Serbien: ach Nina … für mich der beste Song. Ja, ich bin ein bißchen verliebt in die Sängerin. Außerdem stehe ich auf diesen 60er Jahre Soul – Pop – Sound, auf die Kleider und auf diese geilen Videos. Gefällt mir sehr. Auch, weil da einfach Begeisterung rüberkommt, weil die Mädels mit Spaß und Ausstrahlung auf der Bühne stehen.

Georgien: Rock ’n‘ Roll !  Ja, die Kostüme sind scheiße, aber die Nummer macht Spaß. Ein schöner Abschluß der Teilnehmer.

Während der ganzen Punktvergabe habe ich mich die ganze Zeit gefragt, warum man eigentlich die Show immer noch zweisprachig (Englisch und Französisch) durchführt. Alle, wirklich alle sprachen Englisch — nur Frankreich und zugegebenermaßen auch Belgien nicht. Bei 43 Ländern also zwei (und Belgien ist ein dreisprachiges Land, da wäre es eh egal). Ich würde Französisch als Showsprache ja kippen.

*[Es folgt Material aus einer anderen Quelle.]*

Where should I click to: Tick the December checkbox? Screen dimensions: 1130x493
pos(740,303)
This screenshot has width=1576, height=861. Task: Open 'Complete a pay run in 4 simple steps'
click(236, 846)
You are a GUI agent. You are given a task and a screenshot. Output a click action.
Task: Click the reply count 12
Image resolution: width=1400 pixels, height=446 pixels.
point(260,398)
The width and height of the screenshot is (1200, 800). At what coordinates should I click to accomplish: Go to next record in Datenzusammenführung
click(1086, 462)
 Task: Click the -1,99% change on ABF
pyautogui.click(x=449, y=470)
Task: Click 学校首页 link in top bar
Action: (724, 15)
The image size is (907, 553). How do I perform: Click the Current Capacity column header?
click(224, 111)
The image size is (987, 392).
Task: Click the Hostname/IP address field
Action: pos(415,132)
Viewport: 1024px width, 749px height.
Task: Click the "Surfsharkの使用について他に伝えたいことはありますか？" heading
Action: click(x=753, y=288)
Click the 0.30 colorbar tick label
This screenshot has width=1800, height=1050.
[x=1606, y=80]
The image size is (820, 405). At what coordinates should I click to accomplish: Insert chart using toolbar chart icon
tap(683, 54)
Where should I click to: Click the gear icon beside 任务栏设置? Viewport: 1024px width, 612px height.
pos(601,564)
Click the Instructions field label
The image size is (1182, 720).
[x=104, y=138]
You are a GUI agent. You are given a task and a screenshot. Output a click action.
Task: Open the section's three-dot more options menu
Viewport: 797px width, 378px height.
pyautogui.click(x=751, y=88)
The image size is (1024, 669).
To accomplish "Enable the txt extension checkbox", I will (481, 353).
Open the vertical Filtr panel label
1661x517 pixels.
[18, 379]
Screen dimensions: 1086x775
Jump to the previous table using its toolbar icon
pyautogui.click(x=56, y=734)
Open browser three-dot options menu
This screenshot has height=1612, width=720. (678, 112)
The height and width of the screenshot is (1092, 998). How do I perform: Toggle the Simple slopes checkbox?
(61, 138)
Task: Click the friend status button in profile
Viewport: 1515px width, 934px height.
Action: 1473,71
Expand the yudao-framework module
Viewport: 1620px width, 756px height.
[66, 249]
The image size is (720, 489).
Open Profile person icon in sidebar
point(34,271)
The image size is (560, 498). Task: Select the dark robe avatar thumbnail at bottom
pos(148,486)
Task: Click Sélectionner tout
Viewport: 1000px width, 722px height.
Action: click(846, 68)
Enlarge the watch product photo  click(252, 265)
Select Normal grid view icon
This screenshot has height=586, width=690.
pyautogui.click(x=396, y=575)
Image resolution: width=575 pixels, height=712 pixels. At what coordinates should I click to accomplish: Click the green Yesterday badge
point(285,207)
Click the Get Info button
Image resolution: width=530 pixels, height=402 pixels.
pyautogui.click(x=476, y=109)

Es war also eine gigantische Show. Die Idee, mal einfach ein Fußballstadion umzubauen, war schon ein wenig größenwahnsinnig, aber sie hat funktioniert, hat unglaublich perfekt funktioniert. Gut gemacht Jungs & Mädels. Gut gemacht.

9 Gedanken zu „Light- and Videodesign: twelve points“

  1. Bis auf Serbien kann ich das genau so unterschreiben. Vollkommen unklar warum Griechenland so viele Punkte eingeheimst haben, wæhrend Østerreich und Schweiz fast leer ausgingen. Das Gewinnerlied ist ja ganz nett, aber die stimmliche Umsetzung fand ich grottig. Auch wenn ich Lena nicht mag, hat sie hier eine gute Leistung abgeliefert, da hætte ich mehr Punkte gegønnt. Aber gegen eine Nachbarschaftspunktevergabe hat man keine Chance, ausser man ist neu und kann eine wirklich aussergewøhnliche Show bieten.

  2. Mir gefielen – ebenso wie Dir – die „Spielzeug-Landschafts-Einspieler“ und der Clip vom Aufbau. Meine musikalischen Favorites waren Moldau und Georgien. Ansonsten das meiste schon mal so oft da gewesen und irgendwie austauschbar … Einheitsbrei. Da ragte für meinen Geschmack sogar Lena aus der Masse hervor, was aber mehr am Song als am Gesang lag. Aber es ist ja gut, dass man über Geschmack bekanntlich nicht streiten kann. ;-)

    Letztlich ist mir bei dieser Show das Herz zu sehr auf der technischen Strecke geblieben. Und das schreib ich jetzt mal rein aus Fernsehzuschauersicht. Ich kann mir nämlich schon sehr gut vorstellen, dass all die tollen Effekte in der Halle gigantisch und atemberaubend gewirkt haben. Fernsehtauglich fand ich’s weitestgehend nicht und a little bit too much. Und das Moderatorentrio hat auch nicht wirklich herzlich überzeugt.

  3. Ich frage mich eher, weiso auf englisch moderiert wurde. Wenn man schon bei den Einspielern das Gastland präsentiert, könnte man das mit der Sprache des gastlandes doch auch tun?

  4. also für mich wars auch total überladen, und wo wird dieser größer, besser, mehr, …-wahnsinn noch hinführen?
    einfach mal wieder back to the roots, n paar teelichter hinstellen und alle müssen im gleichen bild singen, das wär mal was. und abgesehen vom raab (der schon überflüssig war) frage ich mich ob wirklich anke engelke das non plus ultra der deutschen moderatorinnen ist. da hätte mir persönlich ja frau müller besser gefallen.

    naja, wie auch immer. markus, hast du jetzt schon kontakte nach aserbaidschan geknüpft? damit wir dann die nächste show bauen? ;-)

  5. Als zur Wertung die LED-Wand aufgefahren wurde stand mir doch der Mund offen.
    Was für ein Wahnsinn, was für eine Show.

  6. Gabs da dieses Jahr eigentlich wieder ein Techniker Blog wie die letzten Jahre? Ich finde hierzu nix im Netz.